As far as a speaker bottoming out.....I feel this is just one more myth of terminallogy.
A speaker has a given Xmax that a mere 5 watts will push it to reach full excurrsion or even bottom out, which in the world of audio I know, means your voice coil is smacking your magnet. YIKES!

I'm no expert in electronics by any means, but this honking is likely coming from the high impedance output of tube circuits. In all the research I've done, this is one of the two factors that seperates tube from S.S. emulating tube. The high impedance output, which is about 10 decibels greater than that of all guitar speakers responce curve, and the graceful clipping of tube distortion circuits.

Crank that volume and you overdrive the speakers responce curve more and more.

I recently added a Behringer DSP2024 which greatly increased my signal output post EQ/gain but pre amplification stage. I can crank the amps volume which gives me this same honking effect but at low volume levels. My processors control my overall volume.

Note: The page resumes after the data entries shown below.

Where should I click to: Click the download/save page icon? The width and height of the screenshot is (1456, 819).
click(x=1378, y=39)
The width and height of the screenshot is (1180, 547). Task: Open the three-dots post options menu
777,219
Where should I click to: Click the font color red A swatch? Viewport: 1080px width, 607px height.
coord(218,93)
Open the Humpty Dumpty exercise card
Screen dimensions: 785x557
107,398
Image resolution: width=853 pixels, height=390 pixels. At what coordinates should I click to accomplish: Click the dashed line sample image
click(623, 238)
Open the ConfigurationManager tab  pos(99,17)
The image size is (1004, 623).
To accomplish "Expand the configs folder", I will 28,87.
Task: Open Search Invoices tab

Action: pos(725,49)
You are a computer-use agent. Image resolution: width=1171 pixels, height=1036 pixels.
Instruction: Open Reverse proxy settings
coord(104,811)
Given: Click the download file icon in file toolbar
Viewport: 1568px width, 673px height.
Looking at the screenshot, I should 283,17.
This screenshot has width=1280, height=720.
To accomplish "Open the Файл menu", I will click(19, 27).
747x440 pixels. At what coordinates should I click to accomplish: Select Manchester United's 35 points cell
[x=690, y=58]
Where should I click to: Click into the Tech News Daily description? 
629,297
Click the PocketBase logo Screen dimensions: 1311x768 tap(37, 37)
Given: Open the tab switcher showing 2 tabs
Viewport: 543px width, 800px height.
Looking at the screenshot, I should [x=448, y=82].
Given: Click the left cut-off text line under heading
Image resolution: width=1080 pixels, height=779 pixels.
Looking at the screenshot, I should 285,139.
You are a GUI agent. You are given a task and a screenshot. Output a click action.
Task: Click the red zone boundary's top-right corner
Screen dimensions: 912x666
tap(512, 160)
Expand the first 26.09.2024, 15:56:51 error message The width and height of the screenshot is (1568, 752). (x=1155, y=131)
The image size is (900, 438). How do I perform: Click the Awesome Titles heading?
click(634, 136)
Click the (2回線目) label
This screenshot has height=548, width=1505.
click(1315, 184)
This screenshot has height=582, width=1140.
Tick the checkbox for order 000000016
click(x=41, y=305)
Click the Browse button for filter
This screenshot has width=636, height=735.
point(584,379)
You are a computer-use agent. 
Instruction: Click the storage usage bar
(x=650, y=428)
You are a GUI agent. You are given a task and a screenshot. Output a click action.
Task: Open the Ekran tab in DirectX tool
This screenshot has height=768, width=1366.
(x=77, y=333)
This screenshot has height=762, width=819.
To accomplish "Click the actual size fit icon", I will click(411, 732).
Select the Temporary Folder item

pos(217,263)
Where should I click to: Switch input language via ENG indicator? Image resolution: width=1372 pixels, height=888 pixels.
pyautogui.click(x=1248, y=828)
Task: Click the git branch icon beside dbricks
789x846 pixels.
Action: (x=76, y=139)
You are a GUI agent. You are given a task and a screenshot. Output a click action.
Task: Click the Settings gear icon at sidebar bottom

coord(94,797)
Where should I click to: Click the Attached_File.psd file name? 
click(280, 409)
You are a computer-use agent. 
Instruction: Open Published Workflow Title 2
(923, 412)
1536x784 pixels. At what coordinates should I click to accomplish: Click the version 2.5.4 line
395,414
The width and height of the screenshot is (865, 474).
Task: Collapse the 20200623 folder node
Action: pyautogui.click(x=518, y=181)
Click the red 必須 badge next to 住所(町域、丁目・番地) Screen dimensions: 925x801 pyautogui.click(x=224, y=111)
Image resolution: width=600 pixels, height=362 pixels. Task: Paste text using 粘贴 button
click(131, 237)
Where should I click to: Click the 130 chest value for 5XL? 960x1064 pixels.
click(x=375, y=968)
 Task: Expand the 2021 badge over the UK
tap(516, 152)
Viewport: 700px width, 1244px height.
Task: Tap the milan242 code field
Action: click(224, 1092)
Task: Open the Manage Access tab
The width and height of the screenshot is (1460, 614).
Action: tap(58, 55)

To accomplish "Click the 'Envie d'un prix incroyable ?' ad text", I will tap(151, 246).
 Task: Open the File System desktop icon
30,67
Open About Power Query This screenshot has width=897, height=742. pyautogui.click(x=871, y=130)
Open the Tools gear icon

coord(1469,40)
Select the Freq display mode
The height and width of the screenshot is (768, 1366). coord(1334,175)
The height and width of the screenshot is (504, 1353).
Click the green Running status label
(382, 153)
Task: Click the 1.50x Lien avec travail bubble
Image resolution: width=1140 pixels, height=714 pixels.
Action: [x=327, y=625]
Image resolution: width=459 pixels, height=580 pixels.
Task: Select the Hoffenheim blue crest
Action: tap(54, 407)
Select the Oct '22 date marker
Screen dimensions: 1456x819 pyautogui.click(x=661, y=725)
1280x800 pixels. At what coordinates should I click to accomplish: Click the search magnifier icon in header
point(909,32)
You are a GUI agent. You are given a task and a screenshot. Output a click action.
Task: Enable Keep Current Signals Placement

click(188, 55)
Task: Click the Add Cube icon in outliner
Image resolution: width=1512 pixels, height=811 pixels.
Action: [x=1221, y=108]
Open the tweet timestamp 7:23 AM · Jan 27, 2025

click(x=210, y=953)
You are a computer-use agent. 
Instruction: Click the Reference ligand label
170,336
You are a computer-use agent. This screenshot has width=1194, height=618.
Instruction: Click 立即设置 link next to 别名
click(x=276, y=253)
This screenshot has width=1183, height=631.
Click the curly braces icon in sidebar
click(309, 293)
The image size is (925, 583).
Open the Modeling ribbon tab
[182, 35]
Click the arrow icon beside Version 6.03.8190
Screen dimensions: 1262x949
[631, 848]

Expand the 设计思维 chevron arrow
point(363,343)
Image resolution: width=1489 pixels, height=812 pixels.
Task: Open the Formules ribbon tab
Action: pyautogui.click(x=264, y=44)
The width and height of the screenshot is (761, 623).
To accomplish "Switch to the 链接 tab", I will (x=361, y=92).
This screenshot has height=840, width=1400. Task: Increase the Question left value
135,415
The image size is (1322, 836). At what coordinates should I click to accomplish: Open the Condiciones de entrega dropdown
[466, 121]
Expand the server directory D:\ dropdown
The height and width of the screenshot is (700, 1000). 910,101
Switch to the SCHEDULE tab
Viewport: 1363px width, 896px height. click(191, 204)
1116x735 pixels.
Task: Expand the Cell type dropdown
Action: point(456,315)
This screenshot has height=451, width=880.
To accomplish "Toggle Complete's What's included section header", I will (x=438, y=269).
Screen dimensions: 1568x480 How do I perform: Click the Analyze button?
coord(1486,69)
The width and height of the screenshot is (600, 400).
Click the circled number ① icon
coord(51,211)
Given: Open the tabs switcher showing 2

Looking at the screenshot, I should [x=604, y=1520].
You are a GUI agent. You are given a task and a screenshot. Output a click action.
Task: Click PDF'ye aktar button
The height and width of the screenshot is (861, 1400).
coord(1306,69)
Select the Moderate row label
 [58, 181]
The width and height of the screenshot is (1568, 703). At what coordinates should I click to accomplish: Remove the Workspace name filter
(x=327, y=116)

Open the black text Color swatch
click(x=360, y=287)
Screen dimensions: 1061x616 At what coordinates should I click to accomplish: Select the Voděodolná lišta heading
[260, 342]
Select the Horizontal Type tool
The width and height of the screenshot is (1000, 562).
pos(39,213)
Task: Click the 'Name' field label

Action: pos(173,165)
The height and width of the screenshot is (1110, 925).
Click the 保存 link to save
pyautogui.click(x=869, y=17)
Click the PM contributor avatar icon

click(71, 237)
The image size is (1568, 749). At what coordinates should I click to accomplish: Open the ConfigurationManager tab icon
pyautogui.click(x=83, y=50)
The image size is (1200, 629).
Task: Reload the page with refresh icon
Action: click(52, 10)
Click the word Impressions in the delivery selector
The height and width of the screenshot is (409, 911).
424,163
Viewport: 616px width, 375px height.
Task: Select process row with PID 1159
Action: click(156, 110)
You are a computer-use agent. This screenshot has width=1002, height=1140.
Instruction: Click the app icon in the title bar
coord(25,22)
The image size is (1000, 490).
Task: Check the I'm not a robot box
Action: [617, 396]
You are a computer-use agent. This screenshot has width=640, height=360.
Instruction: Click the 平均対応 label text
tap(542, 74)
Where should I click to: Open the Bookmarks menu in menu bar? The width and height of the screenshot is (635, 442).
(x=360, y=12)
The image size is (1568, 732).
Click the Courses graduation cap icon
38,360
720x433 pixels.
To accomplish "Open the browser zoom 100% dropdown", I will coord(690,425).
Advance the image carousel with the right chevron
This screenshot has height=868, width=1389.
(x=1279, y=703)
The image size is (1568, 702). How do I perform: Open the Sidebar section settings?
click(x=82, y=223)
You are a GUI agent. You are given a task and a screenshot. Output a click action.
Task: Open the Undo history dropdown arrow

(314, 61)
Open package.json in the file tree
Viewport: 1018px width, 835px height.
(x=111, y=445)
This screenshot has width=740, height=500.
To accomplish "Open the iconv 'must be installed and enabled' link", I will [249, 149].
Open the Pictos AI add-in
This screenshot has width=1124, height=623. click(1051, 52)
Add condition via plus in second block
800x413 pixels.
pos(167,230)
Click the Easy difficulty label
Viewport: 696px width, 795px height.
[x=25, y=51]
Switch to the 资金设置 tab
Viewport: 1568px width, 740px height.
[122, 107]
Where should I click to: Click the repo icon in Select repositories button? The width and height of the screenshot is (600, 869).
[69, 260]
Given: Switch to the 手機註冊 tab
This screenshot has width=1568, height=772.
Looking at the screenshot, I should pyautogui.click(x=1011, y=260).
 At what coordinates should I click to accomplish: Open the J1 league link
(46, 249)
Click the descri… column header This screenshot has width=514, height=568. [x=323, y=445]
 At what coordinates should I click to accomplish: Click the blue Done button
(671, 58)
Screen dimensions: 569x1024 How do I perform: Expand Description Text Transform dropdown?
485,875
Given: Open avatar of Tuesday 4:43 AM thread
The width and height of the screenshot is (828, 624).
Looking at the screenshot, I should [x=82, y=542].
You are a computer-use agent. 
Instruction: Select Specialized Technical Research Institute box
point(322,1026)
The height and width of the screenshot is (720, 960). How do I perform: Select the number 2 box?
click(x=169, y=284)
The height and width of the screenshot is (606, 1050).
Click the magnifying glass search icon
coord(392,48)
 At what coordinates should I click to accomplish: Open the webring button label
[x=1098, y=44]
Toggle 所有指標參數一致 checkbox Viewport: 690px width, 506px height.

I think generally emulation circuits and amps won't get you the same results without very cleverly figuring out where you need to alter your signal and how/why. I've got a really simple preamp design I think is at the same time ingenius and will give dead on tube results.

Bottom line is, tube circuits in comparison to S'S' emulation circuits are VERY simple. I think this is where S.S. emulation amp builders/designers are going wrong. Things need to be kept simple while still covering all the basses.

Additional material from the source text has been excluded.